Iranian protests mark the 40 day anniversary of Mahsa Amini’s death

Thousands of protesters in Iran took to the streets on Wednesday despite continued violent state repression

Thursday 27 October 2022 by https://socialistworker.co.uk/

Protestors in Iran. A women is standing on a block with both harms in the air holding peace symbols

Protesters in the city of Kermanshah in Iran on Wednesday (Picture: Twitter/akhbar-rooz.com)

People took to the streets across Iran on Wednesday in one of the biggest days of protests so far in the movement against the state’s repressive rule. 

Protests marked 40 days since the death of Mahsa Amini, who was arrested by police for allegedly not wearing her headscarf in accordance with Iran’s authoritarian laws. Her death in their custody sparked a movement that quickly grew from a protest against the headscarf’s compulsory wearing into one that challenges the rule of the state.

▶ [Required task] List every website or online platform named in the article on the Iranian protests.

▶ [Given data]
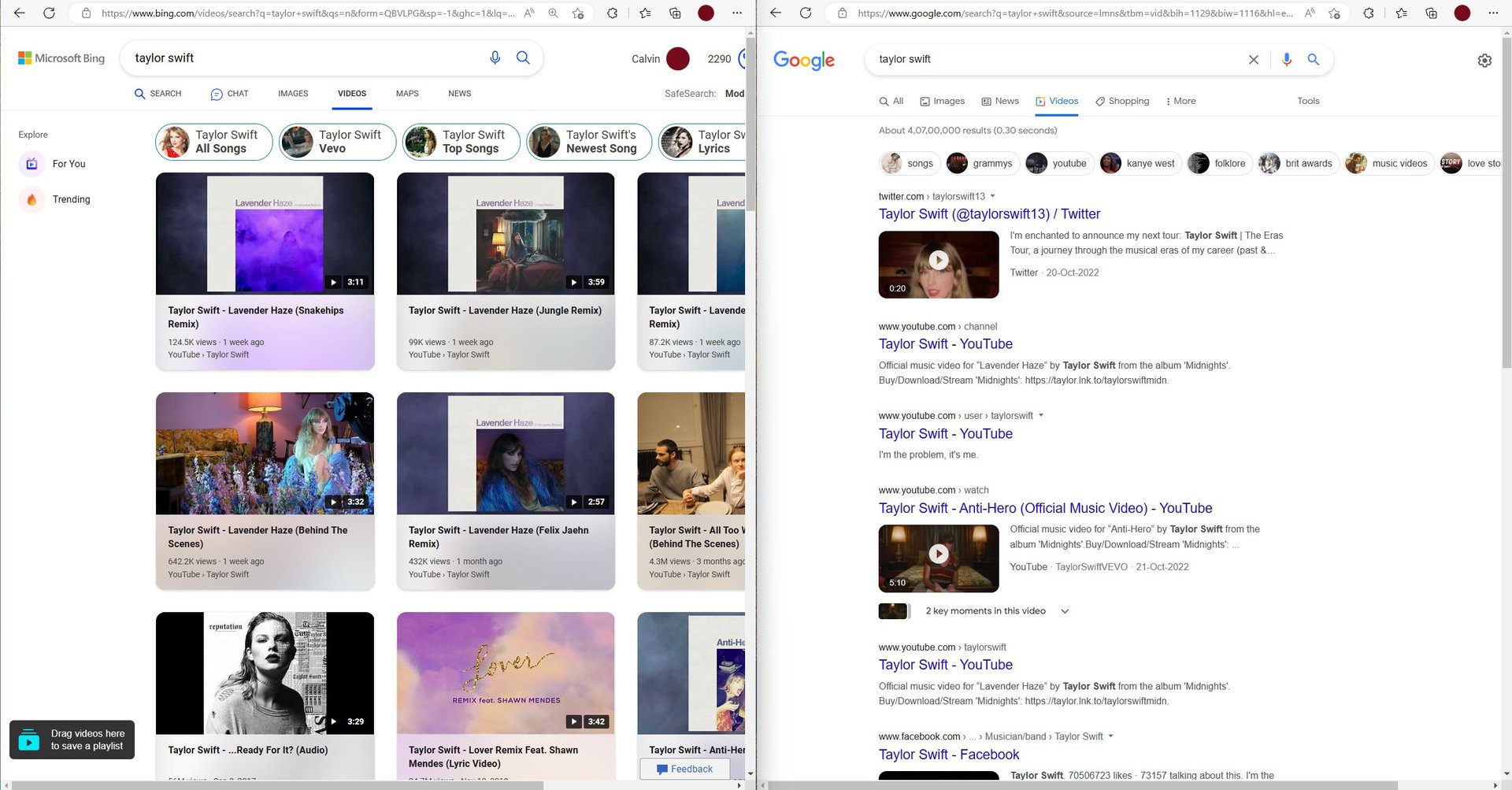Switch to Google News tab
Screen dimensions: 1512x790
point(999,101)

▶ [Response to the task] socialistworker.co.uk, Twitter, akhbar-rooz.com